### THE PROBLEM
A single number is needed: how many lines of the data hold the word "World".

(Beginning of DATA LISTING)

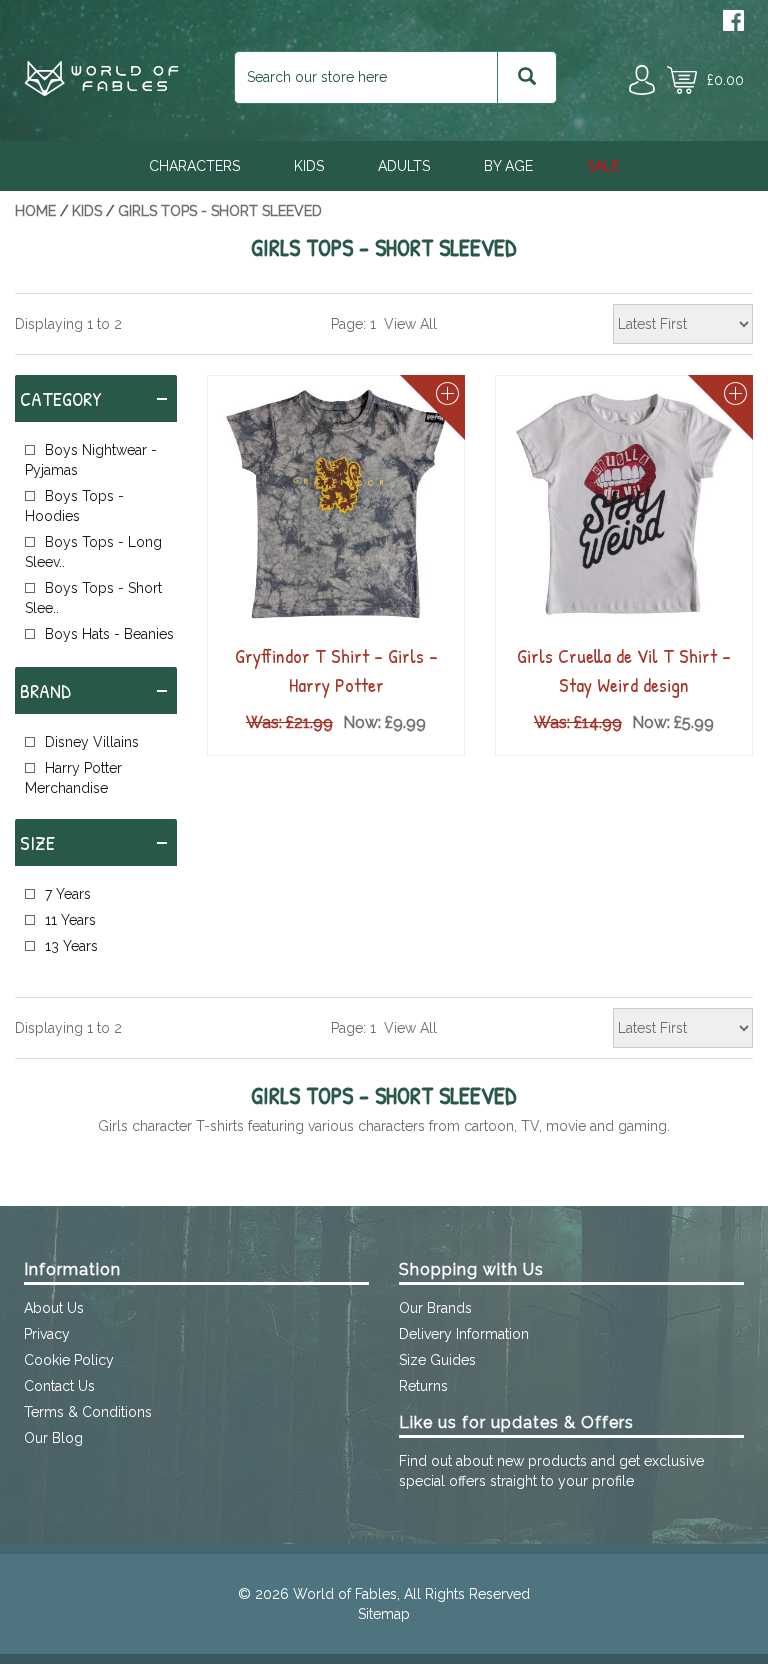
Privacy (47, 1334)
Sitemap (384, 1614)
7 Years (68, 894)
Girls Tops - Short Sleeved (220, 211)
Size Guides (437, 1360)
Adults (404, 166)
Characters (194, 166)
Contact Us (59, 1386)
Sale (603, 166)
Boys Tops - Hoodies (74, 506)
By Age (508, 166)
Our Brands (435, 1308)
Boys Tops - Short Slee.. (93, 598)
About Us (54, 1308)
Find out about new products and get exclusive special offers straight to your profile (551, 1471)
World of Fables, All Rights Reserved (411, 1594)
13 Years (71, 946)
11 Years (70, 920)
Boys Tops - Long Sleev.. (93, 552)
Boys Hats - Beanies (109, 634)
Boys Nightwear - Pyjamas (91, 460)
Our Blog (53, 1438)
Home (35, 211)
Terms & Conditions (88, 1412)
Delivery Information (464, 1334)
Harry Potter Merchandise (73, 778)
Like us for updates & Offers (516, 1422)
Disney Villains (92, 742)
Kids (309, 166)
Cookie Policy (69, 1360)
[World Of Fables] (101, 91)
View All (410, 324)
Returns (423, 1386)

(End of DATA LISTING)

### EXERCISE RESULT
2